In the accompanying video, I discuss the 'too big to fail' issue with James R. Barth a senior fellow at the Milken Institute who has co-authored his own report on the big banks.

Big Banks? No Problem

While Barth agrees with the Dallas Fed about Dodd-Frank being a flawed response to the 2008 crisis, he comes to a very different conclusion when it comes to the issue of 'too big to fail.'

"The problem is not size per se. Big banks are not really the problem," according to Barth who is also the co-author of a new book Guardians of Finance: Making Regulators Work for Us. "The problem is excessively risky activities in which banks engage and banks that operate with too little capital."

Indeed, there is a strong case to be made that the 2004 "Bear Stearns Rule" -- which exempted firms with a market cap above $5 billion from rules capping leverage at 12-to-1 -- was a bigger cause of the financial crisis than the repeal of Glass-Steagall in 1999, which triggered a huge wave of industry consolidation and the rise of mega-firms.

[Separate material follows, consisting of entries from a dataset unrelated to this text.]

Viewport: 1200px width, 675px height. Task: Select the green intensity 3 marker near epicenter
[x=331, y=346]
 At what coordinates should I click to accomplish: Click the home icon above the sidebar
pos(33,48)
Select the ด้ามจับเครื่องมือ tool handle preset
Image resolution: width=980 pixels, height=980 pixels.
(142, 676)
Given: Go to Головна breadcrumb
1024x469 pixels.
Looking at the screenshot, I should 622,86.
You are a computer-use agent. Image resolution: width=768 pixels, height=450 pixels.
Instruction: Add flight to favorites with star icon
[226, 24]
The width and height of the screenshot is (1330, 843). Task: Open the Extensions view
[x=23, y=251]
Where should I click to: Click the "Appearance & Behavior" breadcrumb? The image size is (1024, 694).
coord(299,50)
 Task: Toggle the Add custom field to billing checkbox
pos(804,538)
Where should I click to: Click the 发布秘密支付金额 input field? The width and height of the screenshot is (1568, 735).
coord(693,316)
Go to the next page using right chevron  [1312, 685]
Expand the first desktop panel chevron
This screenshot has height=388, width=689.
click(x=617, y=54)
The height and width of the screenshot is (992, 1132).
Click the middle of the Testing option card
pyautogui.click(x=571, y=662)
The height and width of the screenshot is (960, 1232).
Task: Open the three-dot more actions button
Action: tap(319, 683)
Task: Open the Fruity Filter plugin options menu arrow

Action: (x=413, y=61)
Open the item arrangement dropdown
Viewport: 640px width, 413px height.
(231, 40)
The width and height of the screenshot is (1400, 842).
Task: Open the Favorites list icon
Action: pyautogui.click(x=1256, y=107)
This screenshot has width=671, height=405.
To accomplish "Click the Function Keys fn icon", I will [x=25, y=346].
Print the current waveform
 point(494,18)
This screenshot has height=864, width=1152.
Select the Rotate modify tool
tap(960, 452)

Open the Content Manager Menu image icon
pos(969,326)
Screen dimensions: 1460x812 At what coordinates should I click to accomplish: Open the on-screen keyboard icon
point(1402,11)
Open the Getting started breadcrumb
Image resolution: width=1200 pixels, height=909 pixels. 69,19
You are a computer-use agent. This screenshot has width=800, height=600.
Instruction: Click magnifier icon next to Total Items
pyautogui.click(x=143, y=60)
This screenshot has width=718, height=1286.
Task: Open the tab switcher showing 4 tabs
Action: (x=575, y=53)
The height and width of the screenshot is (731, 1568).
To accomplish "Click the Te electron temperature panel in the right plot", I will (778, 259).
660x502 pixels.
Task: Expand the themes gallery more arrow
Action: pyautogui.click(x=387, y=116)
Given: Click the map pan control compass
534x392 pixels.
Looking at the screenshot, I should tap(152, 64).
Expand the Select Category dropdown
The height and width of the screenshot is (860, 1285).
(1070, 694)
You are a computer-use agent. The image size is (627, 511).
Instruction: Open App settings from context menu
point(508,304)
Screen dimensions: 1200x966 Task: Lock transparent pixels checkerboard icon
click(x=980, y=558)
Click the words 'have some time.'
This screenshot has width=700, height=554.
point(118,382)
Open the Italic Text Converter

Barth, a former chief economist of the Office of Thrift Supervision, further argues the true cause of the 2008 crisis was a failure of the regulators, not the size of the banks.

"If regulator authorities would do their jobs and make sure banks don't engage in excessively risky activities and operate with sufficient capital then we wouldn't have had as serious a problem as we did just a few years ago," he says.

Barth certainly has a point but there is a fundamental flaw in this logic: allowing banks to grow so large in the first place enabled them to amass the resources and power necessary to "capture" regulators and win passage of industry-friendly reforms, like the repeal of Glass-Steagall, as well as lobbying to prevent Dodd-Frank from being more restrictive on the banking industry.